Monitoring to detect incidents

Recently, I have worked with a team developing a Spring Boot application. The application is deployed as a Java container in AWS and the logs are stored in Cloudwatch. The application was put behind an Nginx reverse proxy and Nginx logs are also stored in Cloudwatch. application architecture

Every thing was going fine until they started adding new features that caused very high response times on the prod. Problems become more and more recurrent, developers were exhausted dealing with all this headache and users were very unsatisfied.

I tried to help this team and the first step was to see what is going on. I found out that even developers struggle to get the real cause of problems and they often have to pass hours reading thousands of line of logs in Cloudwatch and the fixes they made were usually temporary.

For me, there was missing a crucial element for the functioning of any development team : monitoring. We had a lot of data in our possession but nothing was done to get useful information from that.

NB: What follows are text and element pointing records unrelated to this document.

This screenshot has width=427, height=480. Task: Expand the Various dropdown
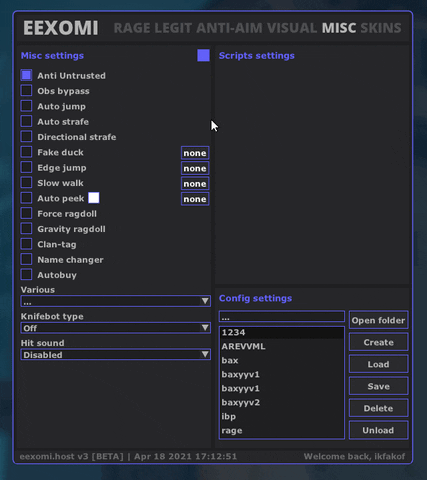coord(115,301)
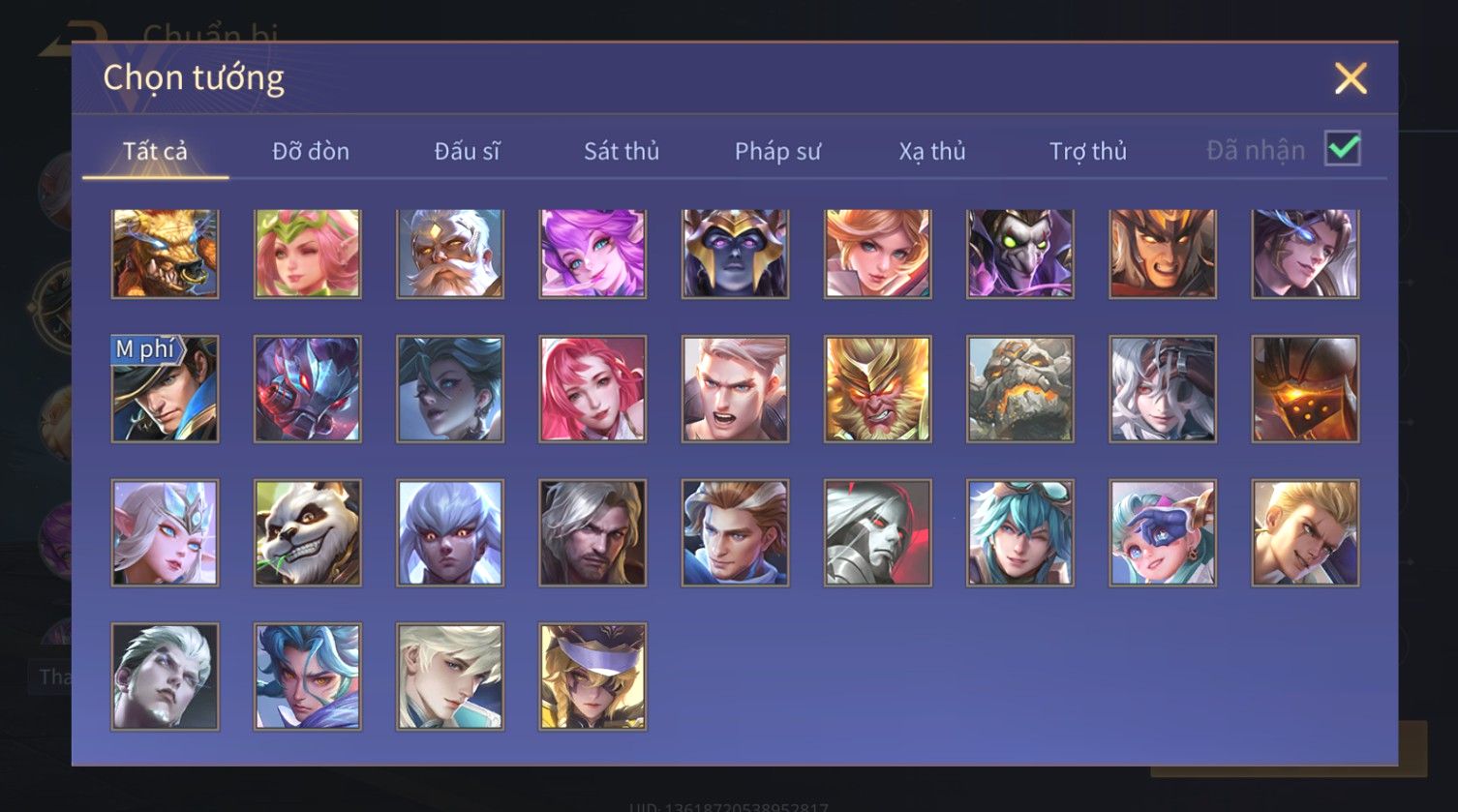The width and height of the screenshot is (1458, 812).
Task: Choose the white-bearded old man hero
Action: coord(450,254)
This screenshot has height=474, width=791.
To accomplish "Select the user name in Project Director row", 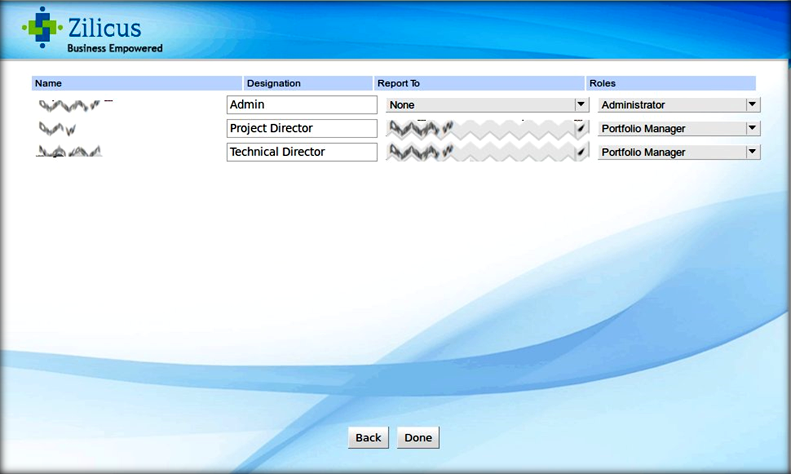I will click(x=58, y=128).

Thus, I decided to implement a monitoring solution using Elasticsearch and Kibana. First, I worked on sending all the information from Cloudwatch logs to Elasticsearch. I used Filebeat with the following input module : AWS Cloudwatch Input (https://www.elastic.co/guide/en/beats/filebeat/current/filebeat-input-aws-cloudwatch.html). This module calls AWS API regularly to get new lines of logs.

In addition, I found out that an Actuator endpoint was available and developers use it to expose application metrics using Prometheus format. I used Metricbeat to scrap those metrics and send them to Elasticsearch (https://www.elastic.co/guide/en/beats/metricbeat/current/metricbeat-module-prometheus.html).

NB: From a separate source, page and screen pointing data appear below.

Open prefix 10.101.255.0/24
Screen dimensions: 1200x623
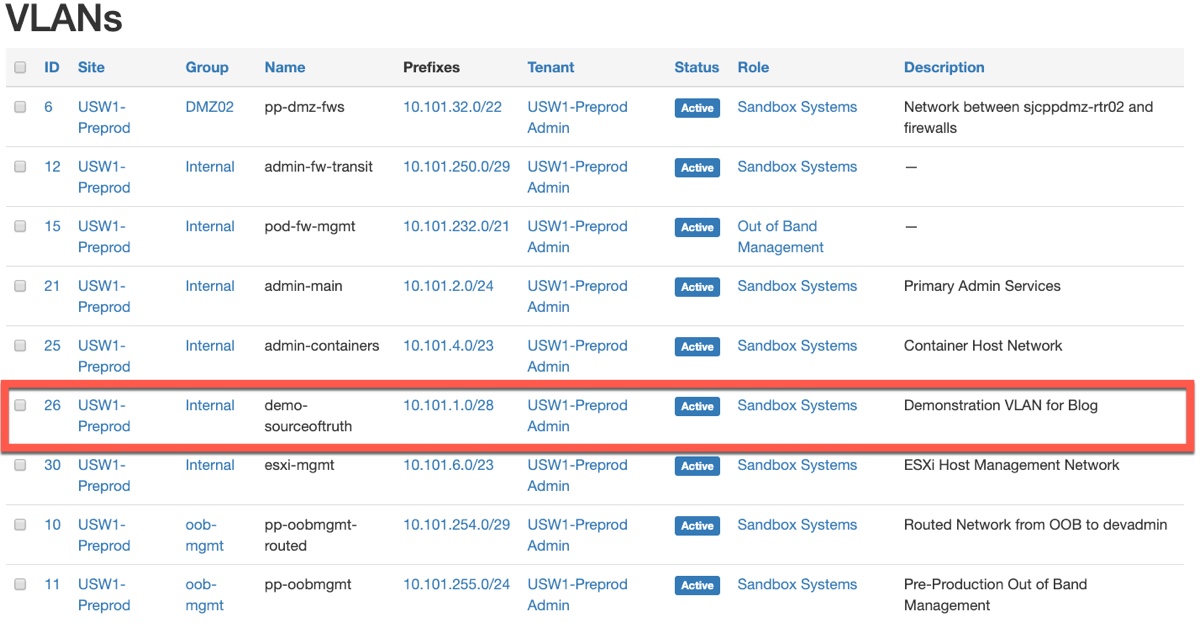(x=456, y=585)
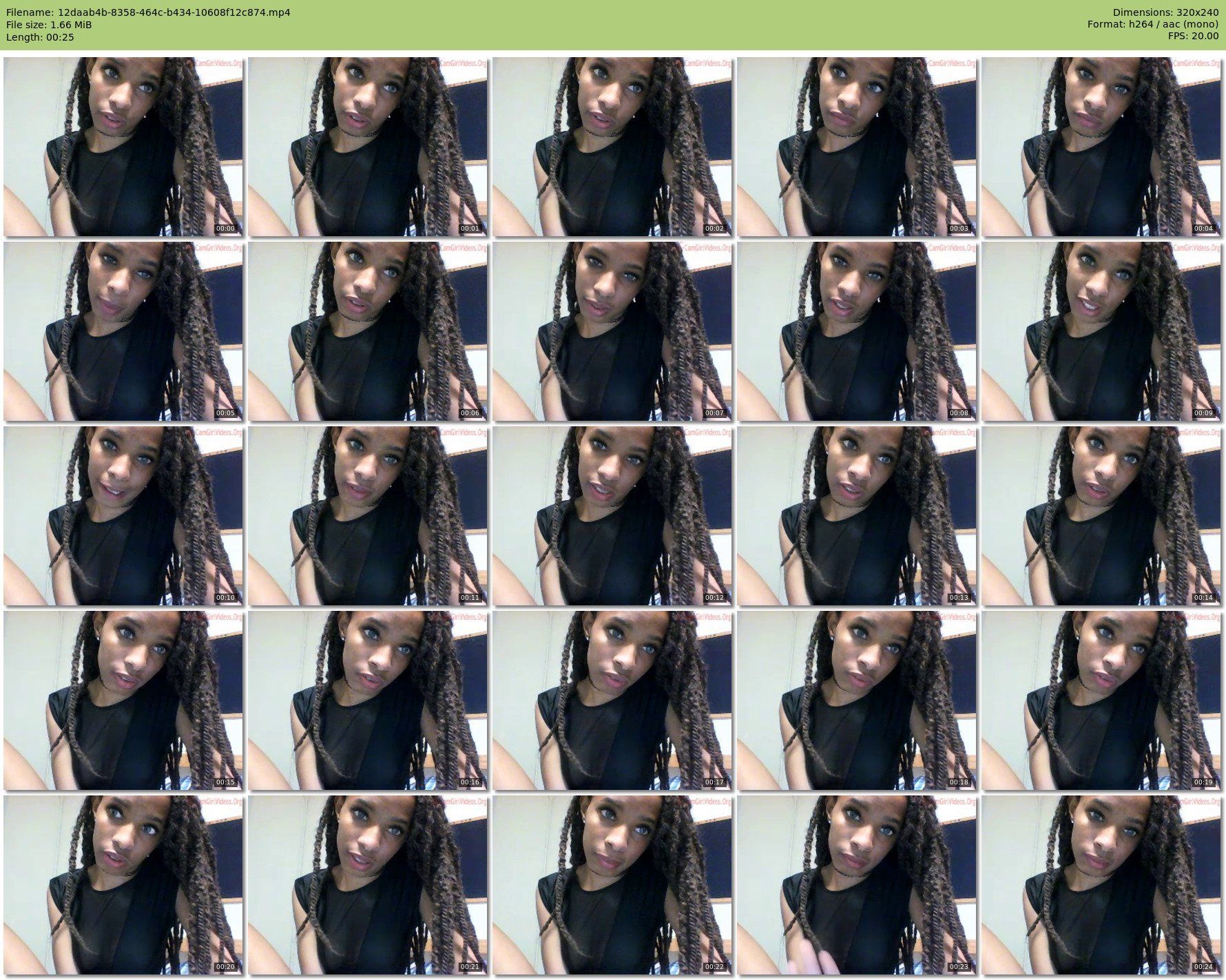Open the thumbnail stamped 00:16
Viewport: 1226px width, 980px height.
368,700
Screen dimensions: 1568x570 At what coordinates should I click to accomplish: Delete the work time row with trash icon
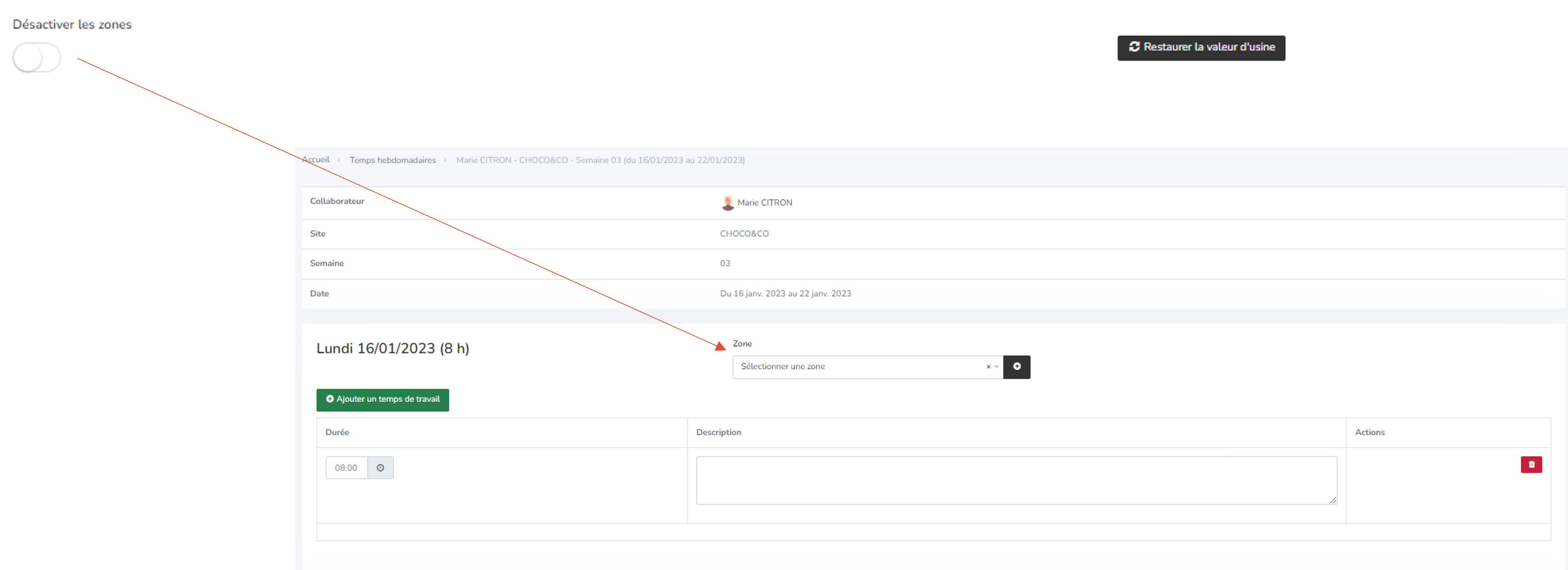[x=1531, y=464]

After ingesting and filtering data using Logstash and storing them in Elasticsearch, came the rewarding part of creating visualitions and dashboard in Kibana.

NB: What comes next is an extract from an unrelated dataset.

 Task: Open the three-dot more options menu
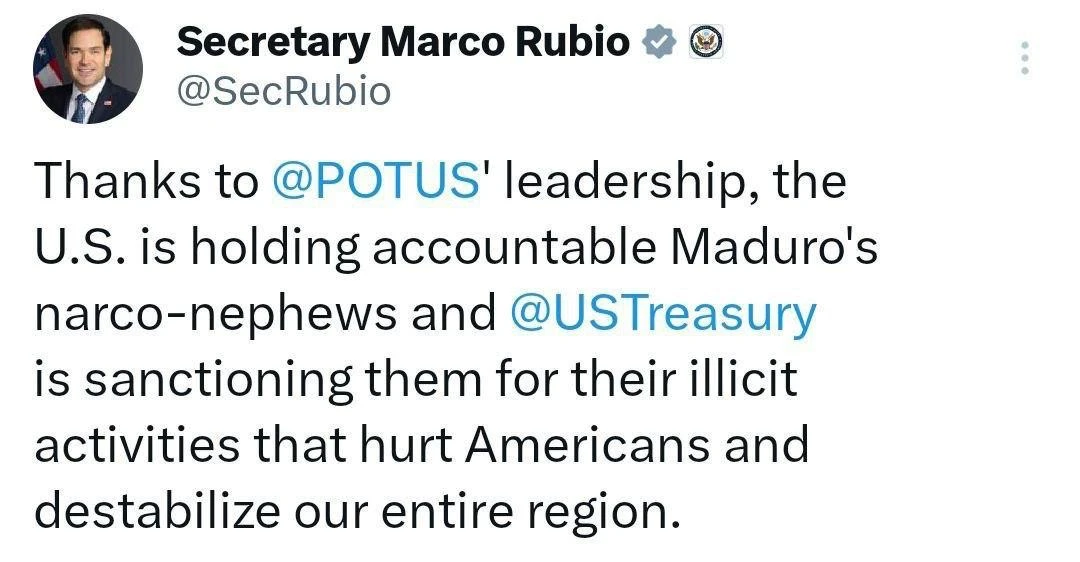(x=1023, y=59)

I have made out 2 different types of Dashboards:

Nginx dashboard: user experience metrics

This dashboard contains metrics about the user experience : number of requests, 500 errors, response time, visitors per day, OS, most visited URLs… nginx dashboard

Prometheus dashboard: application metrics

This dashboard contains metrics about the java application : methods execution time, http requests, JVM metric, 500 errors by URL and by Stacktrace… prometheus dashboard prometheus 500 errors dashboard

Realcase situation of detecting an incident

Using this monitoring tool, I went back to a recent incident in Production and I tried to detect it just using the metrics I have.

Response time: incident detection response time Response time by HTTP path: Execution time of java methods: incident detection execution time of methods

As I plotted the response time for that particular period, and guess what !! They went really up. I have also found out the following information:

Response time was already increasing for several days due to increasing number of users.
The business team reported the problem 1 day after incident.
Developers were stuck for days not knowing were all of this came. They were manually reading logs in Cloudwatch.
A DB upsize was done 2 days after the incident was revealed and it helped improving situation.
A hotfix deliverd 4 days after the incident has been effective solving the problem.

As we can see the monitoring solution does effectively help detect and even anticipate problems, as well as measuring the impact of adopted measures.

Now, with the information we have, we finally have happy developers and satisfied users.